Исходный текст:
________
25.11.2024

Идеологический разрыв не проходил по национальной линии


Слово «имперский» часто используется для объяснения повышенного, мягко скажем, интереса России ко внутренним делам соседних стран, а уж после аннексии Крыма и начала войны в Донбассе разговоры про имперские амбиции (комплекс/менталитет…) и вовсе стали общим местом. Подчёркивают, что это не просто политическая линия власти, а массовые настроения среди россиян. От украинских, белорусских и польских знакомых мне приходилось слышать, что даже самый либеральный, оппозиционный, проукраински настроенный россиянин рано или поздно «проколется» и выдаст свою имперскую сущность.

 

Совершенно не хочется оправдываться и доказывать, что не все мы такие (хотя, признаться, я сама иногда ловлю себя на мыслях, которые бы сильно не понравились моим западным друзьям). Куда любопытнее — понять, из чего именно складывается эта (именна эта, российская) имперскость: из каких фактов, концепций и чувств она вырастает и как действует логическая цепочка. Потому что часто имперскость понимается просто как ненависть и высокомерие, а это ошибочно и ничего не объясняет.
________
Данные:
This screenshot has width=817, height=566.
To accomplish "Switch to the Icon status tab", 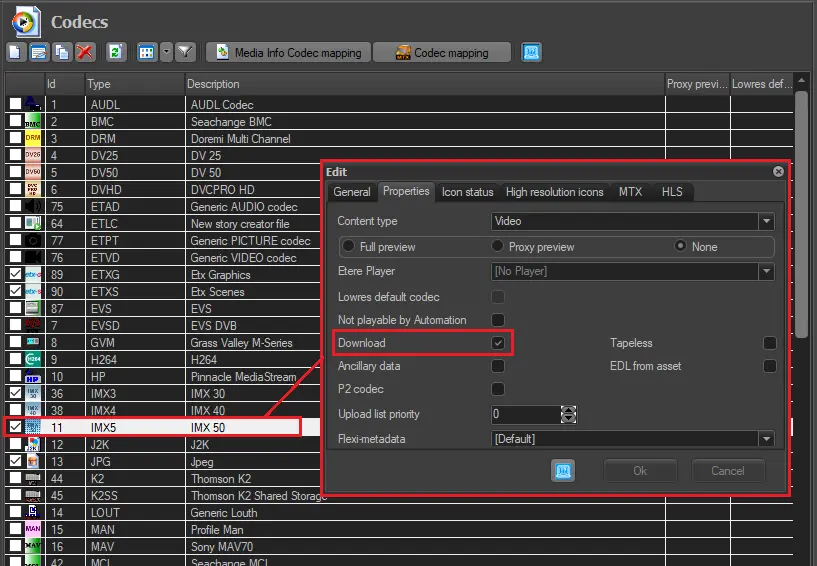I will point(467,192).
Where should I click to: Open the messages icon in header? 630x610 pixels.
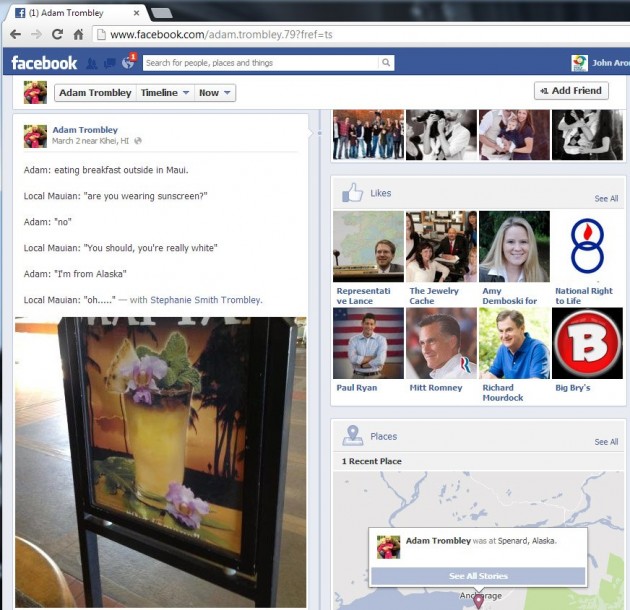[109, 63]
________
Задания:
1. Проверьте, согласуются ли с текстом о российской имперскости утверждения (а), (б) и (в). Для каждого дайте ответ «да» или «нет» и дословно процитируйте слова текста, которые это решают.
(а) Автор считает, что имперскость сводится к ненависти и высокомерию.
(б) После аннексии Крыма и начала войны в Донбассе разговоры об имперских амбициях стали общим местом.
(в) Автор стремится доказать, что не все россияне такие.
2. Продолжите текст о российской имперскости после его последнего предложения.

Ответы:
1.
(а) Нет: «часто имперскость понимается просто как ненависть и высокомерие, а это ошибочно и ничего не объясняет».
(б) Да: «а уж после аннексии Крыма и начала войны в Донбассе разговоры про имперские амбиции (комплекс/менталитет…) и вовсе стали общим местом».
(в) Нет: «Совершенно не хочется оправдываться и доказывать, что не все мы такие».

2.
Мои рассуждения — взгляд того, кто в антропологии называется экпертом в поле: представитель изучаемого сообщества, который достаточно разбирается в проблеме, чтобы анализировать и обобщать. Это попытка сформулировать то, что «разлито в воздухе» в России, среди чего я выросла и что я очень хорошо понимаю, даже если не согласна.
 Вообще, стоит сразу уточнить: большую часть описанного ниже я не разделяю, на чём-то себя ловлю и пытаюсь преодолевать, а что-то считаю вполне нормальным и естественным. Нужно также подчеркнуть, что это «усреднённый» взгляд из европейской части России и, более того, – из Москвы: он, возможно, отличается от взгляда из других регионов. И ещё: когда я говорю об украинцах и белорусах, я имею в виду первую очередь их «национально ориентированных» представителей.

Язык

Увы, это правда: для нас очень смешно звучат не только украинский и белорусский языки, но и вообще все славянские, потому что все они воспринимаются как искажёный, «детский» русский. Конечно, это очень неприятно носителям языка, но с другой стороны — я обнаружила, что, например, полякам смешон чешский язык, а, например, русский, украинский, белорусский — нет. Почему так — интересная тема для психолингвистов, но понятно одно: это никак не связано с имперским высокомерием.

Другой вопрос — почему россияне не стесняются показывать, насколько им смешно? Дело в том, что для большинства из нас, в отличие от украинцев и даже белорусов, абсолютно непривычно, непонятно явление двуязычности.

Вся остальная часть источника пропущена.